Già rasenta il paradosso il fatto che una non ancora iscritta al Pd si candidi direttamente alla guida della segreteria. Senza aver avuto un qualche ruolo negli organismi dirigenti, senza aver ricevuto un mandato collettivo dai componenti dell’organizzazione, è possibile che il vento forte dei media accompagni una outsider alla conquista dei galloni della leadership interna. In questo senso, Schlein, osannata dai numerosi media che si mostrano amici come la risoluzione alla malattia mortale del Nazareno, in realtà appare come una manifestazione della decadenza di un partito. Non esiste forza politica in occidente che non sprigioni un visibile senso della partizione. Non si riscontra alcun soggetto rilevante che non avverta la necessità di presidiare la propria autonomia organizzativa dalle interferenze ambientali. E non è data notizia di partiti che non affidino esclusivamente all’apprendimento intra-organizzativo la valutazione dei canali dell’ascesa e della caduta della leadership.
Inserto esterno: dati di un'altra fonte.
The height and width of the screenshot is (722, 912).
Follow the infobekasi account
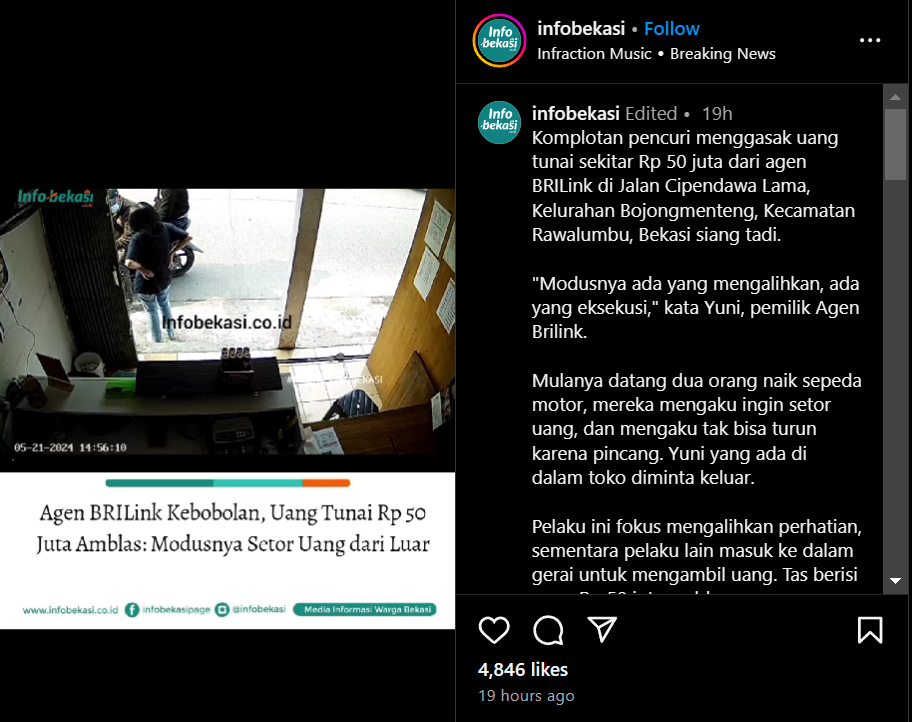pyautogui.click(x=671, y=29)
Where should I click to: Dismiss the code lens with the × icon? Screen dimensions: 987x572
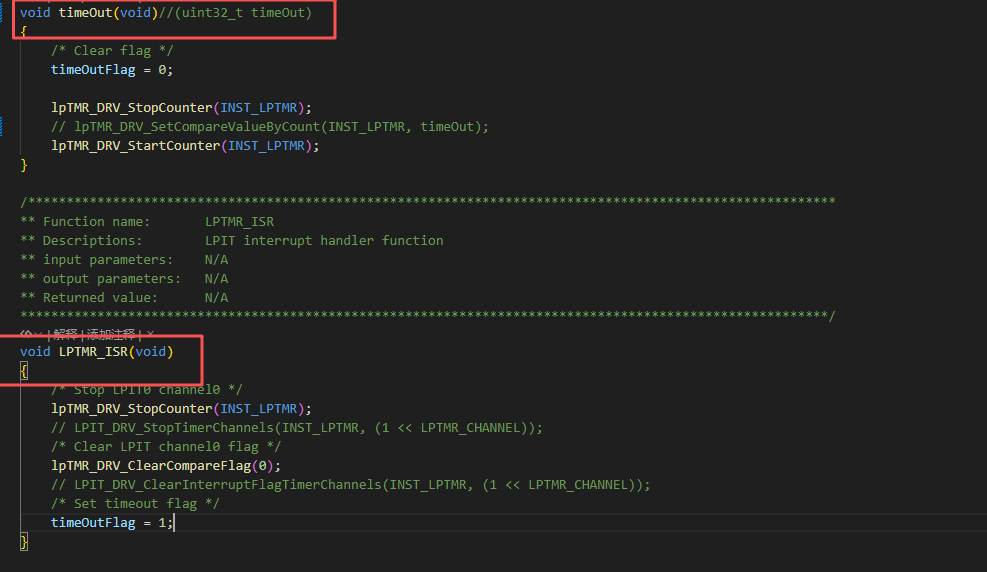150,334
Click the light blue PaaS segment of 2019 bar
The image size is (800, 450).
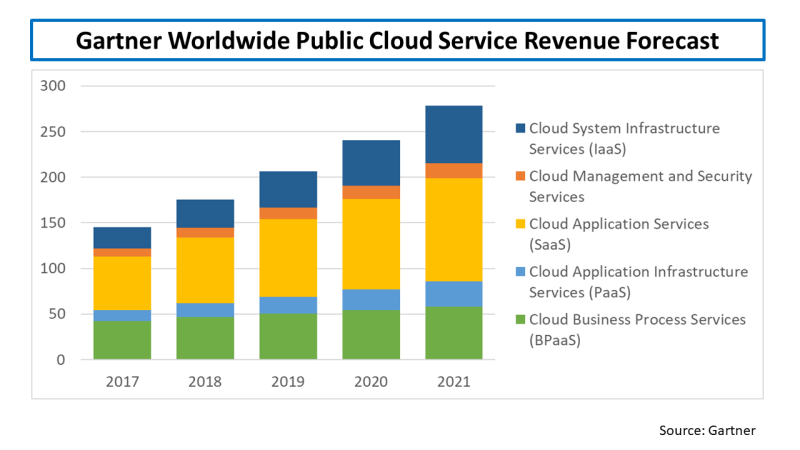click(288, 305)
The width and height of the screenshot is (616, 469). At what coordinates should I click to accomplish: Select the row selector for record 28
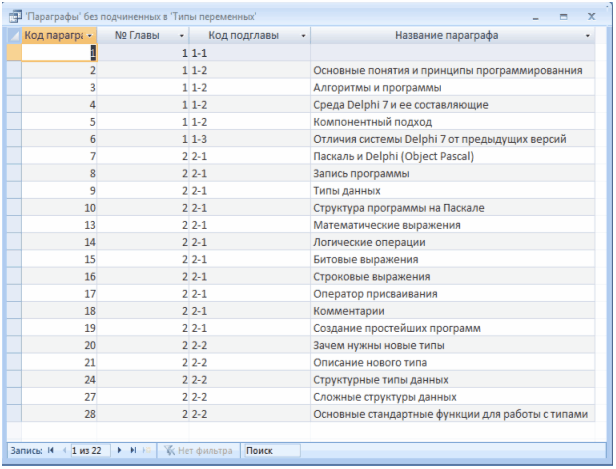[14, 414]
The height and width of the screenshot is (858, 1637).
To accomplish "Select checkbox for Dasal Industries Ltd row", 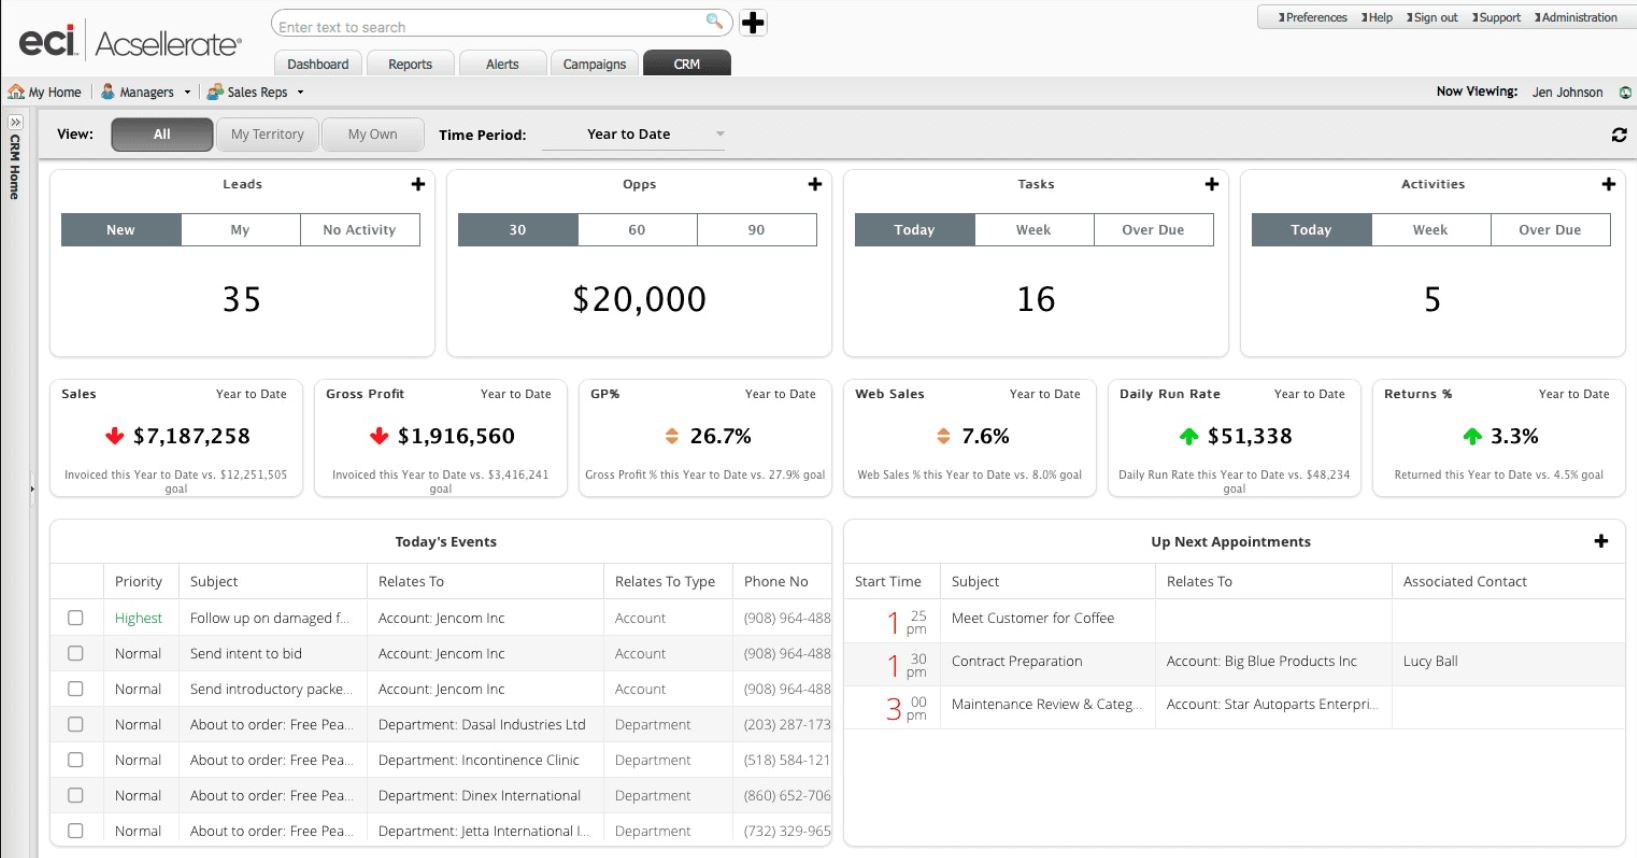I will coord(75,724).
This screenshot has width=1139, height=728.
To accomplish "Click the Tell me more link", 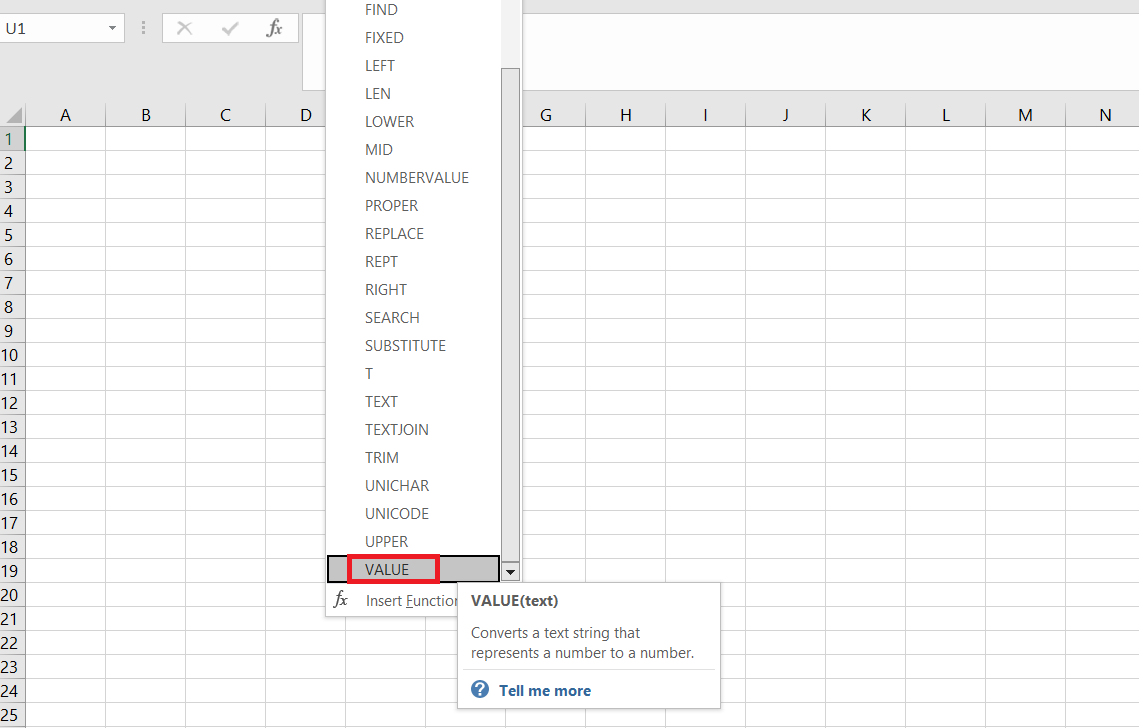I will point(544,690).
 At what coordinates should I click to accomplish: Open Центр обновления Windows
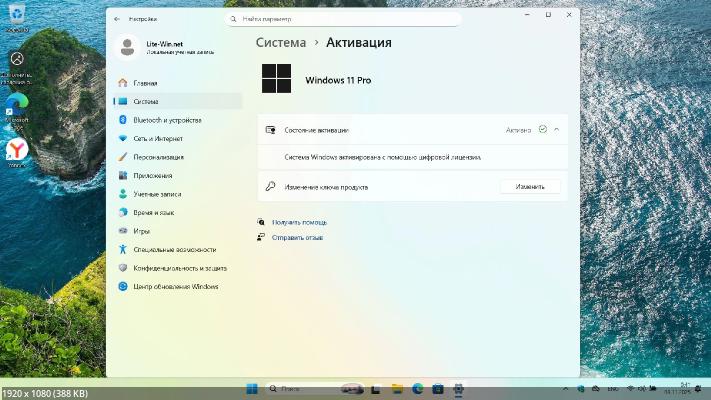point(175,286)
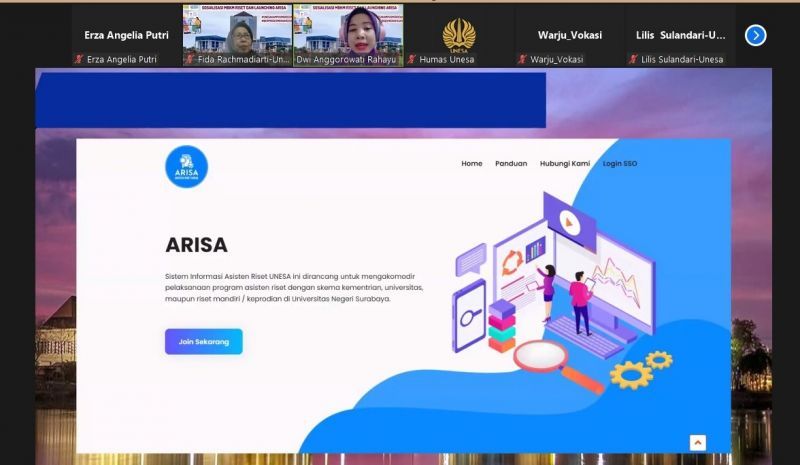This screenshot has width=800, height=465.
Task: Click Lilis Sulandari's muted microphone icon
Action: pos(633,59)
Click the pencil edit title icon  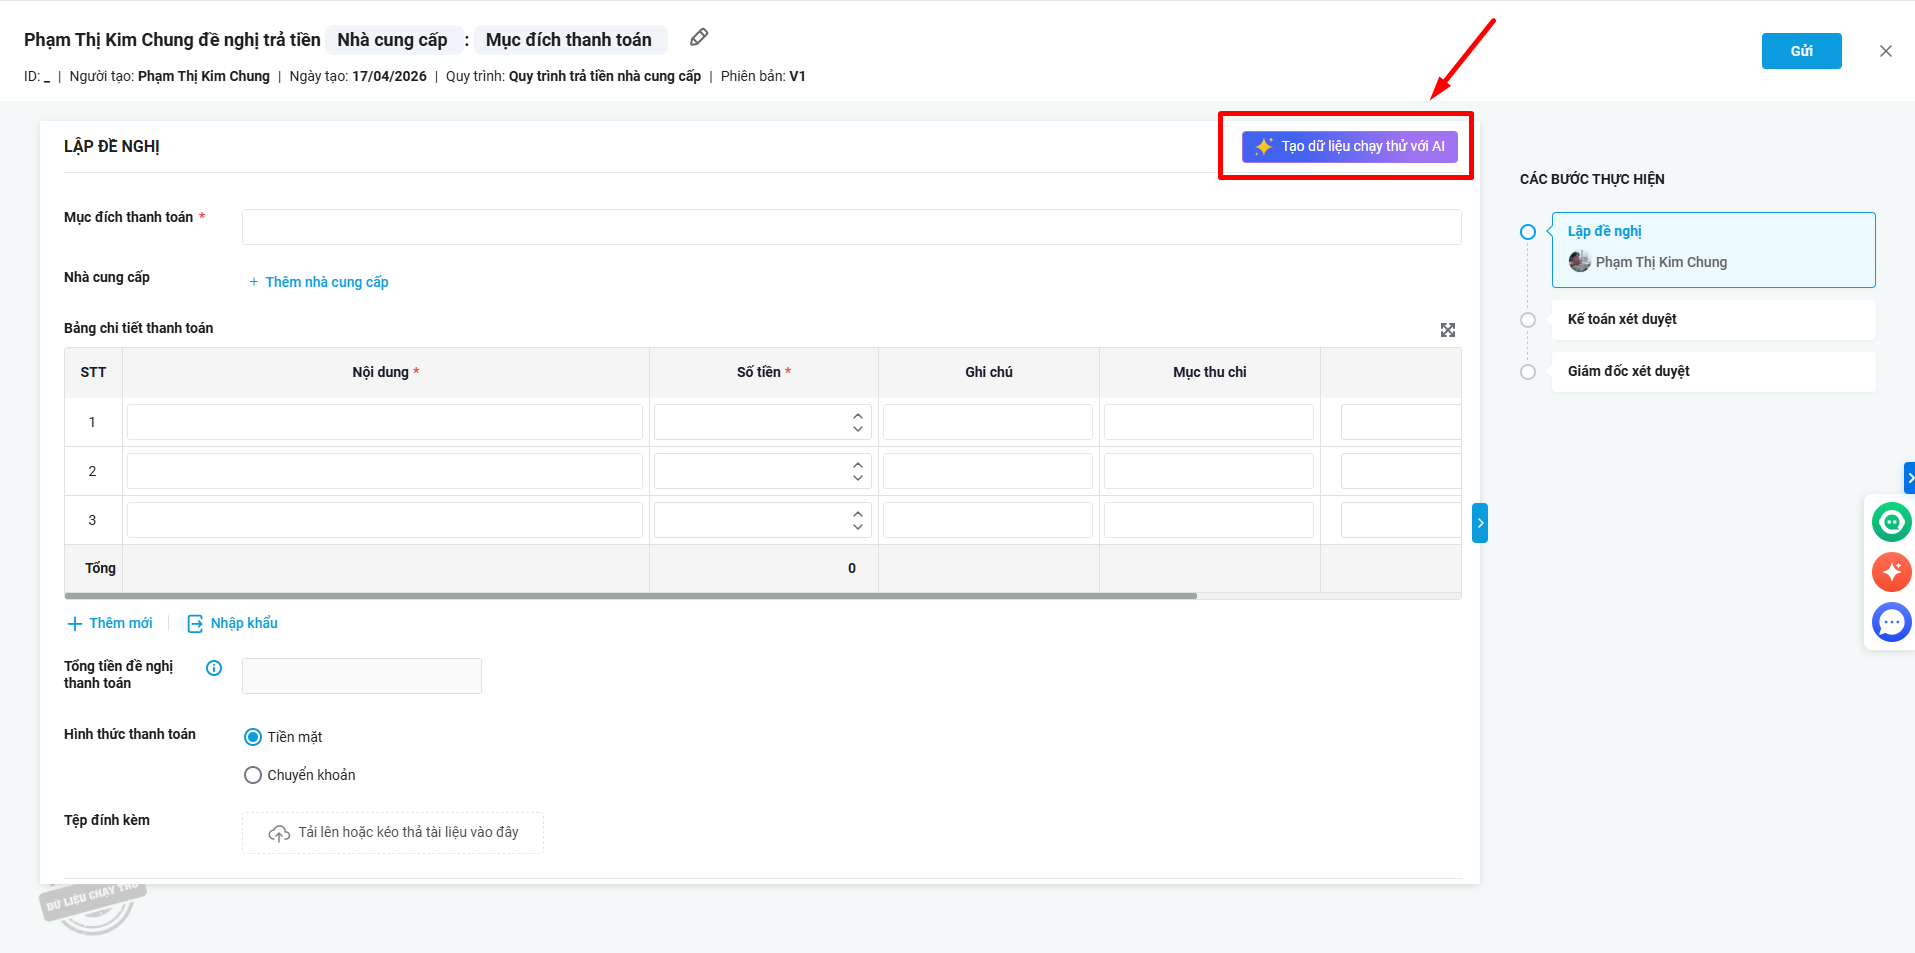[x=699, y=38]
Tra gli osservatori, ci si esercita già nel prevedere l’effetto dissolvente che una vittoria mutilata di uno qualsiasi dei due rivali avrebbe sulla tenuta del Pd. È evidente che una copertura a sinistra servirebbe molto a Bonaccini per conferire un’indispensabile garanzia di gestione unitaria alla sua segreteria. Non è vero che il suo trionfo – a cui dovrebbero nell’immediato seguire le dimissioni da presidente della regione, perché non è ammissibile che il leader dell’opposizione non sia presente in Aula – sarebbe accolto da grida di giubilo nel terzo polo. E’ lampante che, con l’autonomismo del politico emiliano, proprio Calenda vedrebbe ridimensionati sensibilmente gli spazi per un’espansione elettorale e sarebbe costretto a reimpostare le forme della competizione.

Con il successo congressuale di Schlein, e quindi con i paventati rischi dell’indebolimento drastico della matrice ideale-programmatica di un partito di governo, si aprirebbero, invece, dei sentieri vasti per tentare la rinascita egemonica del centro della “serietà”, che al momento si segnala in affanno. Anche Conte (e l’appoggio del Fatto quotidiano sembrerebbe confermarlo) non avrebbe molto da temere dall’eventuale concorrenza dei temi civili e ambientali di Schlein. Potrebbe confidare, al contrario, che dalla possibile fuga verso il terzo polo della residua sinistra di governo esca fuori un Pd così rimpicciolito e smarrito nelle certezze da diventare un agevole spazio di occupazione.